Give back every line of the material exactly. Skip the pictures.

INPUT MATERIAL>
Start of Block
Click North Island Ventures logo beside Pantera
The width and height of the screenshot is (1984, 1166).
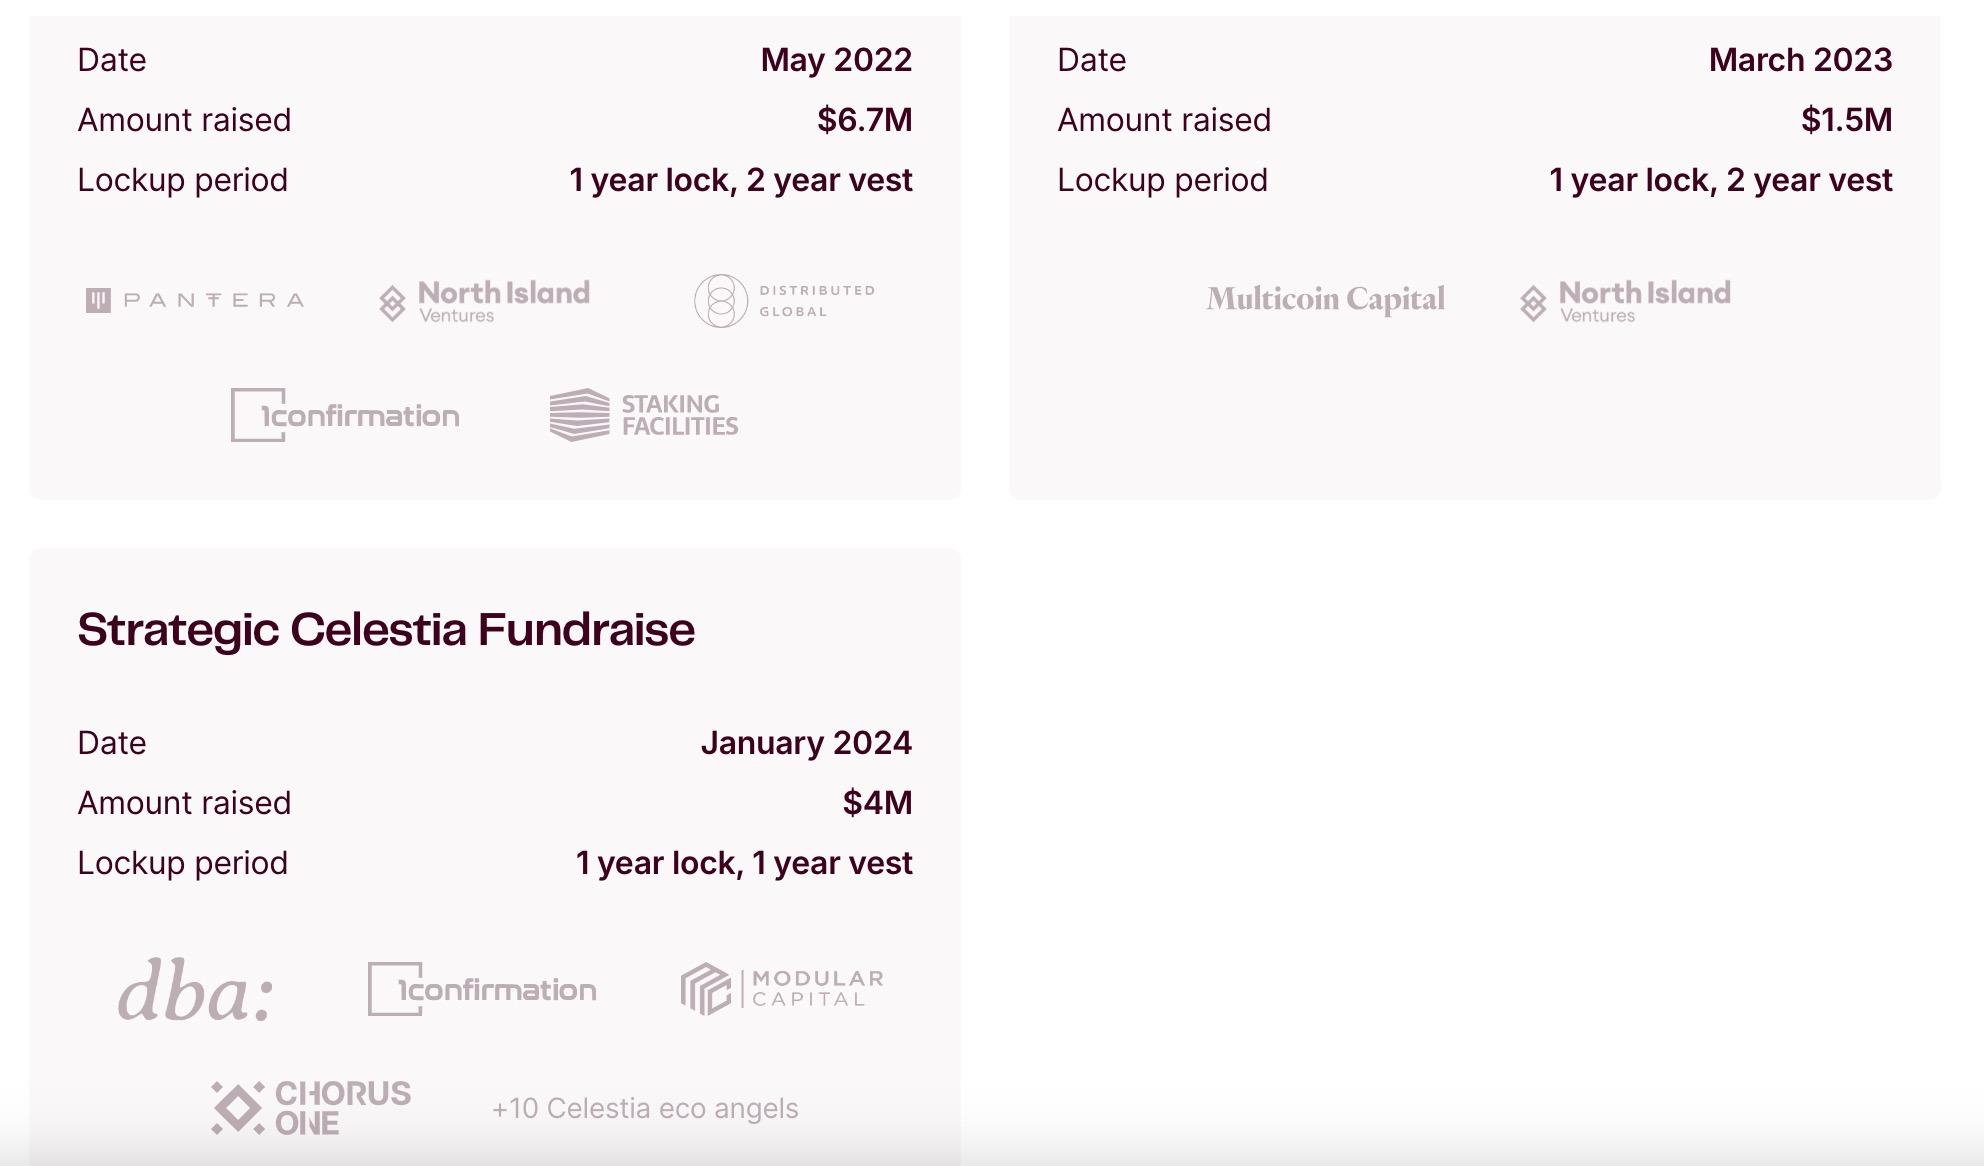[485, 300]
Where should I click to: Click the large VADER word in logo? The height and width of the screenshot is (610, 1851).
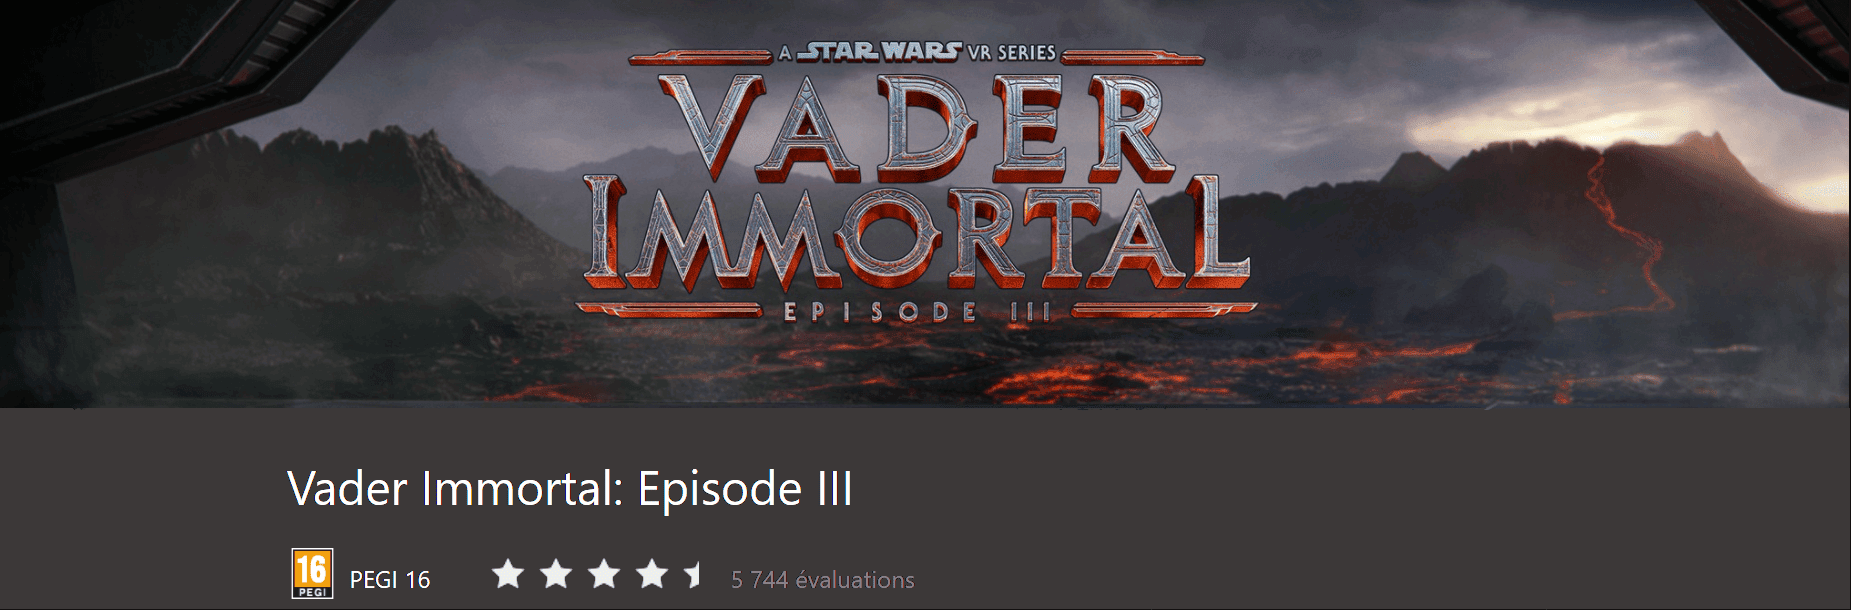point(914,127)
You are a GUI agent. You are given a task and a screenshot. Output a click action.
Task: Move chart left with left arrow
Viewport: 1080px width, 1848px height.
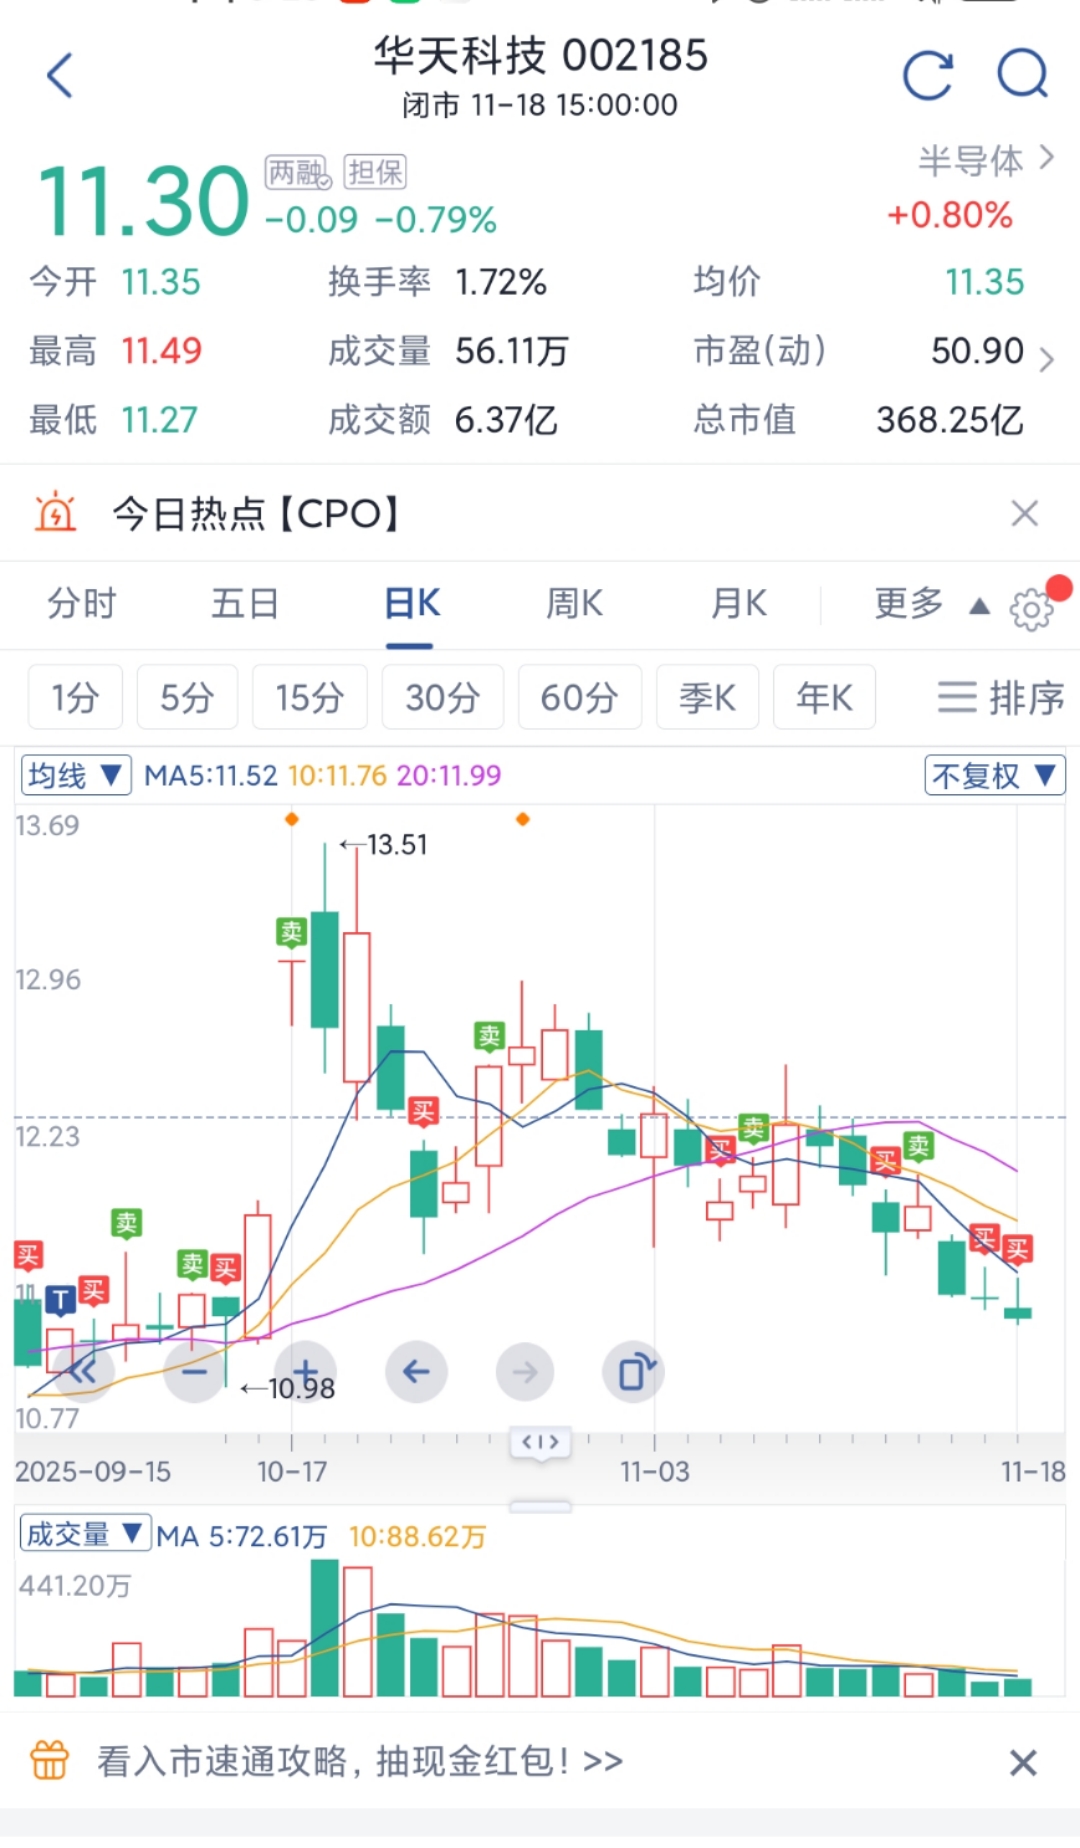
End of Block
ANSWER TO THIS EXERCISE>
Click North Island Ventures logo beside Pantera
The width and height of the screenshot is (1984, 1166).
[485, 300]
Where should I click to: Click the large VADER word in logo? The height and width of the screenshot is (610, 1851).
point(914,127)
You are a GUI agent. You are given a task and a screenshot. Output a click action.
Task: Move chart left with left arrow
Viewport: 1080px width, 1848px height.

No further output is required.